▸ What is required
Filter the entries that follow, copying every line in which the word "computer" appears.

▸ Exercise data
--

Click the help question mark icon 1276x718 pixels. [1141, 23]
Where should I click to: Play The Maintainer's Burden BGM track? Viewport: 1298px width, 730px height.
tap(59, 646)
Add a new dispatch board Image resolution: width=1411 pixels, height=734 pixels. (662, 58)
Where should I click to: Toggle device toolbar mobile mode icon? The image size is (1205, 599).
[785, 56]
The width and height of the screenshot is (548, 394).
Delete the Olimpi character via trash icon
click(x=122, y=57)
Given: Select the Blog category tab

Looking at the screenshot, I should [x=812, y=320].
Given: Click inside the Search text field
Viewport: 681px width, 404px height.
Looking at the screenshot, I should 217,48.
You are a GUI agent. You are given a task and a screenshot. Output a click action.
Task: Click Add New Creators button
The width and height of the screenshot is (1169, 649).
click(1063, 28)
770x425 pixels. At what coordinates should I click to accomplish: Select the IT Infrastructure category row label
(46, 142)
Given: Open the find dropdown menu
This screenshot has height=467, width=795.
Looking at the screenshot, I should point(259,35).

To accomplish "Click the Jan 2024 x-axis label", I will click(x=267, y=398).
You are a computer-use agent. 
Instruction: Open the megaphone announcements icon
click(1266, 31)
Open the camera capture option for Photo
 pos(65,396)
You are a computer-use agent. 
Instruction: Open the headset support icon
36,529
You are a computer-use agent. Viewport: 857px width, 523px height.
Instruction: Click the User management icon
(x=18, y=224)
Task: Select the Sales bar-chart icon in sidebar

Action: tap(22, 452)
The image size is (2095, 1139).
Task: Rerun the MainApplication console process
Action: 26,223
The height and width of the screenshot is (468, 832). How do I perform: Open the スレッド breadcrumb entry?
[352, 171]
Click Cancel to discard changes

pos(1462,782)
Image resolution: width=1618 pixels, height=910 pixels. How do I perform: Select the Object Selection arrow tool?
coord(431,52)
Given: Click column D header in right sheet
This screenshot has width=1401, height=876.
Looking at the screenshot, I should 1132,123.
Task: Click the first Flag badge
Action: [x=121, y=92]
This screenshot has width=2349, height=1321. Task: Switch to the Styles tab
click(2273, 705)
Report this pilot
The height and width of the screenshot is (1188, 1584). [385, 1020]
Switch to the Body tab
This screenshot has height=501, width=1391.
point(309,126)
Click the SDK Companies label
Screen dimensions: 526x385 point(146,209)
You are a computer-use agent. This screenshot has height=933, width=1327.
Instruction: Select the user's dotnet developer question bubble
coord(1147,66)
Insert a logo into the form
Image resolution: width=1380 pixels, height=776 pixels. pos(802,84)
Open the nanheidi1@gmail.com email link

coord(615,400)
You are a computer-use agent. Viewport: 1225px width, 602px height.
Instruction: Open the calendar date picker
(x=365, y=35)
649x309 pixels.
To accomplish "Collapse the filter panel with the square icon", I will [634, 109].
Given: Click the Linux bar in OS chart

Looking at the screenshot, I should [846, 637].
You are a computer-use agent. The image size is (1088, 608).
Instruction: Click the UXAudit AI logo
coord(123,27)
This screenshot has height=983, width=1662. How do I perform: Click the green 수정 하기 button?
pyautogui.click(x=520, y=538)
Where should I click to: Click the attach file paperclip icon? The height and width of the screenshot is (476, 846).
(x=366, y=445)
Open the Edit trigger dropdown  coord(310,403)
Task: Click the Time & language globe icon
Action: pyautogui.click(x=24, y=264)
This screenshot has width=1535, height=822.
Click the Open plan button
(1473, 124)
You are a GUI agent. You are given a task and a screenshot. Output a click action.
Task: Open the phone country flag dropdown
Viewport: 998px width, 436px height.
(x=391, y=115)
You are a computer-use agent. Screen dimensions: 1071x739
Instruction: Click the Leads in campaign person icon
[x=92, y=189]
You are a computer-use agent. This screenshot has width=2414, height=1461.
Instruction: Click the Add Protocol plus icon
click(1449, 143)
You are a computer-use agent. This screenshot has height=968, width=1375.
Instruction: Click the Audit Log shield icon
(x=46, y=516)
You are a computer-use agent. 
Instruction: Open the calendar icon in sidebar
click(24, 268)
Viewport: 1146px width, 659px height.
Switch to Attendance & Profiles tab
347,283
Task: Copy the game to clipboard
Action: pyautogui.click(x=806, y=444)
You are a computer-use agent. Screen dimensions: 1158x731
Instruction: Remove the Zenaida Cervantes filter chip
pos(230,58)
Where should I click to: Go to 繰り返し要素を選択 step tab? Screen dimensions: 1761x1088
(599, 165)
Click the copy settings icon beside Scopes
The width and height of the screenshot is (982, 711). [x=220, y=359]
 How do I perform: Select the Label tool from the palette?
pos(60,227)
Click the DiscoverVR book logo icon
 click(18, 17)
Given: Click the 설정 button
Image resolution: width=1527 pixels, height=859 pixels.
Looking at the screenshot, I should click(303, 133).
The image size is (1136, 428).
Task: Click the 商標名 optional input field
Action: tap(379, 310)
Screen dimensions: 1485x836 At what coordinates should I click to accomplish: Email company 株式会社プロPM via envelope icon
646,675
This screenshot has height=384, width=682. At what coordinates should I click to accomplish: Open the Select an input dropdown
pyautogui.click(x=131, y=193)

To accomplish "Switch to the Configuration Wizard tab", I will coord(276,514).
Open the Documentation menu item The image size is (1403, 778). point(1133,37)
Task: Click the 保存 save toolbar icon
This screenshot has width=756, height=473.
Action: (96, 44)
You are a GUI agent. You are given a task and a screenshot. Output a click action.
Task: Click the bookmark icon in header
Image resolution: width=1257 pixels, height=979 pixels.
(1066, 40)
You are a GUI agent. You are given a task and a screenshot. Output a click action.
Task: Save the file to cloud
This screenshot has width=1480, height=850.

--

▸ Answer section
You are a computer-use agent. 
You are a computer-use agent. 
You are a computer-use agent. Viewport: 857px width, 523px height.
You are a computer-use agent. This screenshot has height=933, width=1327.
You are a computer-use agent. Viewport: 1225px width, 602px height.
You are a computer-use agent. The image size is (1088, 608).
You are a computer-use agent. Screen dimensions: 1071x739
You are a computer-use agent. This screenshot has width=2414, height=1461.
You are a computer-use agent. This screenshot has height=968, width=1375.
You are a computer-use agent. 
You are a computer-use agent. Screen dimensions: 1158x731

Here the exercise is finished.